From the start, the case has presented a dilemma. Valieva's age, 15 at the time, should have guaranteed her confidentiality under WADA rules for "protected persons" younger than 16.
But Valieva's display in the team event in the Olympic arena had already drawn worldwide attention.
The ISU is raising the lower age limit for its senior category from 15 to 17 from this year, citing the "physical, mental and emotional health" of competitors.
RUSADA tested the skater on December 25, 2021, as she won the Russian championships.
They sent the sample to the WADA-accredited laboratory in Stockholm. The lab found a minute concentration of trimetazidine but, delayed by the Covid pandemic, the result was not delivered until the middle of the Olympics.

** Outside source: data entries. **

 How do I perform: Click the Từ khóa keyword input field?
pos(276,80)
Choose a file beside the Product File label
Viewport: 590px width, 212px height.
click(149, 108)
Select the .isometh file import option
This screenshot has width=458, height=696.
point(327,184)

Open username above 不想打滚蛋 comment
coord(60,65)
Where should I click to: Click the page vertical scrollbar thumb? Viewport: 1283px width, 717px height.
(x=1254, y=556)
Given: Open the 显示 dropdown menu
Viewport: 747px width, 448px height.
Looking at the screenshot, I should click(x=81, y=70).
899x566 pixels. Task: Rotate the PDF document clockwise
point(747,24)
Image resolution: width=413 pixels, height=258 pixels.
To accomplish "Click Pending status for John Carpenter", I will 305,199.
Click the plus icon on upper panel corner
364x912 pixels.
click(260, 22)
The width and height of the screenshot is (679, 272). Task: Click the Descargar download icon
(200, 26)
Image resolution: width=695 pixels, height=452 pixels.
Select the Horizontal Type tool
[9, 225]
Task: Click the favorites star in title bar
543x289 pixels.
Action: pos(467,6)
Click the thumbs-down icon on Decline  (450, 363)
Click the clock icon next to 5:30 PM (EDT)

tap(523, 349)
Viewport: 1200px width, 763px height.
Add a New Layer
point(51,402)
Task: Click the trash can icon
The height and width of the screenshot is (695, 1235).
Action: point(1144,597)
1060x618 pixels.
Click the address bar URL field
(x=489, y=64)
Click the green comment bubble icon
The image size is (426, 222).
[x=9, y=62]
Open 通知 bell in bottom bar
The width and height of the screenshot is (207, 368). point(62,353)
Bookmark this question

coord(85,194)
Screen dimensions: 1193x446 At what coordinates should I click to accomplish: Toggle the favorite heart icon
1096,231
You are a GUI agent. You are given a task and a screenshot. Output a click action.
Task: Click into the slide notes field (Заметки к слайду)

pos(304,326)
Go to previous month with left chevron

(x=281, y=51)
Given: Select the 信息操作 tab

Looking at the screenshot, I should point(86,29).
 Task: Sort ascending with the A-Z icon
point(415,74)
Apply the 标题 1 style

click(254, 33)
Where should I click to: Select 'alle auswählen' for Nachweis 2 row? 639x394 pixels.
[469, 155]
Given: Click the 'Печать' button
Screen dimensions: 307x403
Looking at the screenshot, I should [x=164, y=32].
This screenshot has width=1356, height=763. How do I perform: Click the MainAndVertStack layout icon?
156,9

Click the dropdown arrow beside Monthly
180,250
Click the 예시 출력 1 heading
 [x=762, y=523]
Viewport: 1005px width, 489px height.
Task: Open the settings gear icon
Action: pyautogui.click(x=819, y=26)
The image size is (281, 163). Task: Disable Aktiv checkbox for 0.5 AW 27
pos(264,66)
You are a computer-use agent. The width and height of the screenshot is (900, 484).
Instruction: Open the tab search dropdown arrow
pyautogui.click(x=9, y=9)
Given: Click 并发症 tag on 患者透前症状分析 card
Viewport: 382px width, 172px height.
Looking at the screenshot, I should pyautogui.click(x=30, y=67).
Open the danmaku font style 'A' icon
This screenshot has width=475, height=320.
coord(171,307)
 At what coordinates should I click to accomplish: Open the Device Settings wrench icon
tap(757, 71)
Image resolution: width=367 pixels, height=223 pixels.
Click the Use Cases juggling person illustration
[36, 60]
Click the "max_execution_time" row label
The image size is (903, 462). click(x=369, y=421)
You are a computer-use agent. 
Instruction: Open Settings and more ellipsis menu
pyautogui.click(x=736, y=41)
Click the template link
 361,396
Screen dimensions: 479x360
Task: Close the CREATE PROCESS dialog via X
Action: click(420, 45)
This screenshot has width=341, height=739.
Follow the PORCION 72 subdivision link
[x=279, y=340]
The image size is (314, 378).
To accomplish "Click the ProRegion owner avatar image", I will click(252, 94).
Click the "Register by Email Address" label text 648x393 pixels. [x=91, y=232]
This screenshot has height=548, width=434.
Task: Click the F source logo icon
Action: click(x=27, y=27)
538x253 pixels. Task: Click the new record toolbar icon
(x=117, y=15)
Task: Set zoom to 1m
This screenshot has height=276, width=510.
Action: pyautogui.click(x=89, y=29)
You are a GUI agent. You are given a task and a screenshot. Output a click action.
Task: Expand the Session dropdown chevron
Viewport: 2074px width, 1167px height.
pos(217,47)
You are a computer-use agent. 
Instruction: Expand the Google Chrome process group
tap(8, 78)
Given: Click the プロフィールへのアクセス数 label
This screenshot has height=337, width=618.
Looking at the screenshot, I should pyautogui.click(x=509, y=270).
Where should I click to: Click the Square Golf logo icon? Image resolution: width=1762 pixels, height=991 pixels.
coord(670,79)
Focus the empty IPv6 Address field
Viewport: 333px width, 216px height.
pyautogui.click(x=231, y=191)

After being cleared by RUSADA, Valieva returned to competition, taking second place in the Russian championships at the end of 2022.
Last November, she won the Russian Grand Prix in spite of falling twice in the free skate, and could only finish third behind Sofia Muravieva and 16-year-old Adeliia Petrosian in the 2023 national championships.
In her defence, Valieva blamed "contamination by cutlery" shared with her grandfather, who was treated with trimetazidine after receiving an artificial heart, and who drove her to training every day.
In 2018, sports authorities accepted two cases of accidental trimetazidine contamination.
CAS accepted that American swimmer Madisyn Cox had consumed the drug in a multivitamin.
The court also accepted that contamination led to Russian bobsledder Nadezhda Sergeeva's positive test at the Pyeongchang Olympics, but did not reinstate her result at the Games.
Doubt surrounds the value of trimetazidine due in particular to its "numerous side effects" ranging from "gait disorders" to "hallucinations".